How Australia’s park of the future could charge your phone, give wi-fi and monitor the BBQ from the palm of your hand
Australia’s park of the future, which can be controlled from the palm of your hand, has been revealed after a trial site was opened in a lush community estate.
Australia’s park of the future – which can charge your phone, give you free wi-fi, remotely control the public barbecue and even tell you when plants need to be watered – has been revealed.
The architects of the National Broadband Network (NBN) recently commissioned research showing their outdoor fibre connections could more than triple by the next decade – and they want Australians to take full advantage.
The first of these trial “smart places” has been unveiled in Western Australia.
Essentially, government and private business could fund the development of a Smart Place through NBN Co, allowing “eligible non-premises locations” to tap into the network in the great outdoors.
Peet’s Brabham Estate, located in the Perth suburb of Brabham, about 21km northeast of the CBD, is a housing development nestled among a collective of several other similar developments on the WA capital’s fringes, with one major difference.
The estate’s Honeycomb Park has access to NBN fibre technology that not only provides park users with high-speed wi-fi but also powers park benches that can charge smartphones or connect a weather station to the irrigation system, telling it when it’s the best time to water the plants.
“This is a game changer for governments, developers, utilities and transport industries – it gives them the power of fibre just about anywhere,” head of NBN new developments Andrew Walsh said.
“Smart communities developer Peet used NBN Smart Places to deliver, via retail providers, high performance wi-fi to the community park, allowing connectivity, smart benches with phone chargers, and a weather station which decides when to mow the lawns.
“We’ve only scratched the surface of its potential applications – and the emergence of AI as the next big thing in tech will generate many more ways for NBN Smart Places to connect smart cities and towns across Australia.”
Honeycomb Park is visually impressive, with a large central playground resembling a beehive, native plants, and artworks as well as amenities you’d expect to find down at the local park.

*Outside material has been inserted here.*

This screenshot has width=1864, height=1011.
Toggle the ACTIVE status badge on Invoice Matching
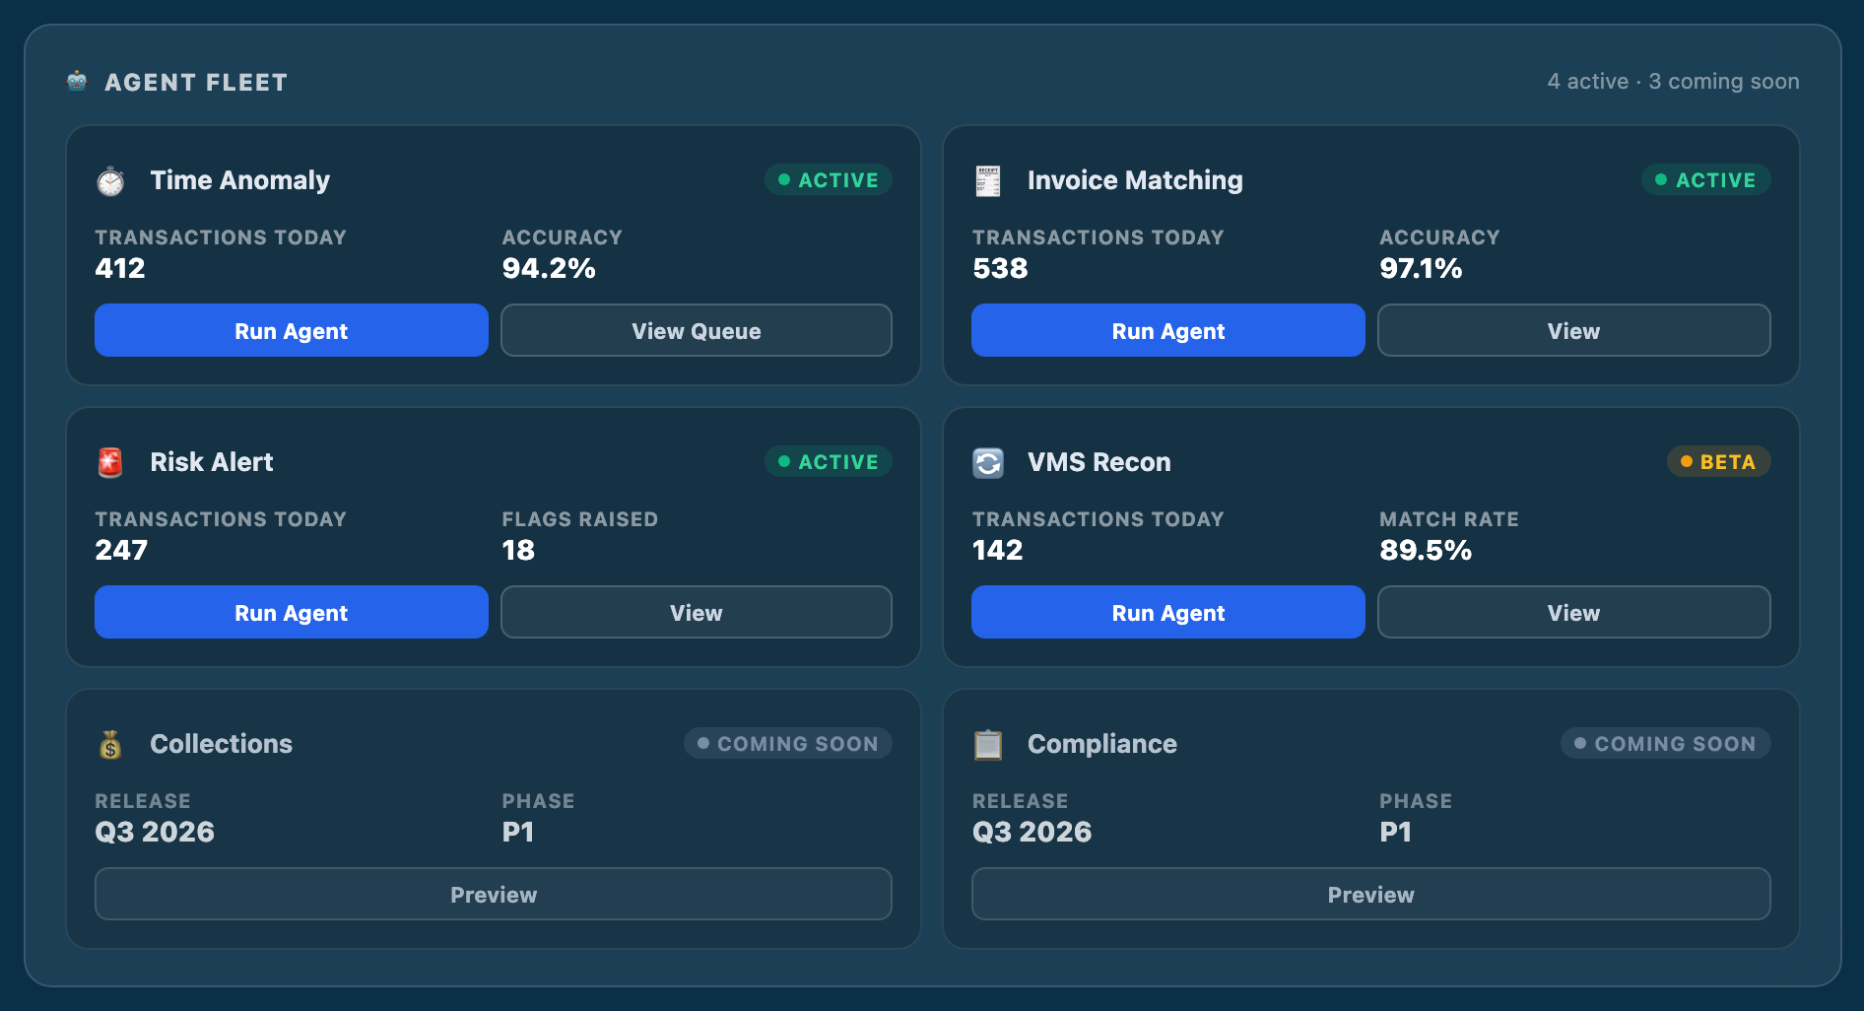1705,180
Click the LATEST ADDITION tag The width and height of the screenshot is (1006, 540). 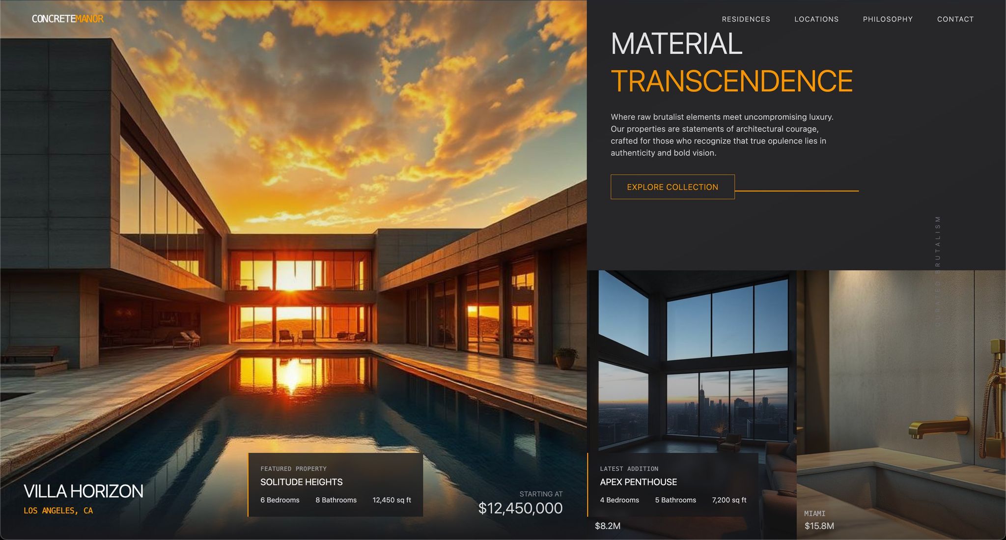[629, 468]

And while not everything there is up and running at this stage, it’s an ambitious project.
For example, community barbecues will in the future become network-enabled, allowing monitoring from a smartphone.
The lighting within the park is also smart, only coming on when it’s needed, and a toilet block automatically locks its doors overnight.
The smart benches charge a phone wirelessly if it’s left on a marked spot on the bench, although it also has USB ports in the event you happened to remember to bring the right cable.
And as mentioned previously, the weather station communicates with the irrigation system to provide optimal watering.
Signage in the park also boasts of “smart waste management,” although it’s unclear what this entails.
Mr Walsh said the device used to connect the Smart Places to the network was “small, but (its) impact is massive”.
“It can provide the connectivity to monitor and control traffic light signals, digital billboards, provide wi-fi in public places and provide real-time high-definition CCTV coverage,” he said.
“A smart place (or smart cities as they’re often known) integrates technology into the surrounding built or natural environment to increase liveability, sustainability and productivity for residents and businesses.”
The uptake could be slow going, though. A University of South Australia questionnaire in January found 45 per cent of respondents had never heard of smart cities and 54 per cent didn’t understand the term.
The UniSA researchers said the questionnaire “underlines the failure of local governments to explain the value of the smart city concept to residents despite large amounts of money spent on promotional campaigns”.
“Judging by the survey feedback we received, the SA government and local councils are not achieving cut-through in explaining the concept,” lead researcher Shadi Shayan said.
“Residents are at the core of any smart city and the fact that more than 50 per cent of people are unfamiliar with the term poses a serious issue for authorities.”
Of course, the eventual transition to smart cities isn’t without its critics.
Advocacy groups like Privacy International warn the technology could turn our cities into “increasingly surveilled space, where there is no longer such a thing as strolling anonymously down the streets”.
Statements on their website warn smart cities risk our privacy and our democracy, with the potential for our personal data, including our facial biometrics captured on CCTV, to be sold off to governments and the private sector.
“Moreover, the smart cities we have observed have so far been reflecting already existing inequalities: built for the wealthier and for those with access to technology; they have failed to include disfranchised populations, the less-abled and to address the issue of gender inequality in cities,” Privacy International’s website reads.
NBN Co began taking orders for non-premises connections in June.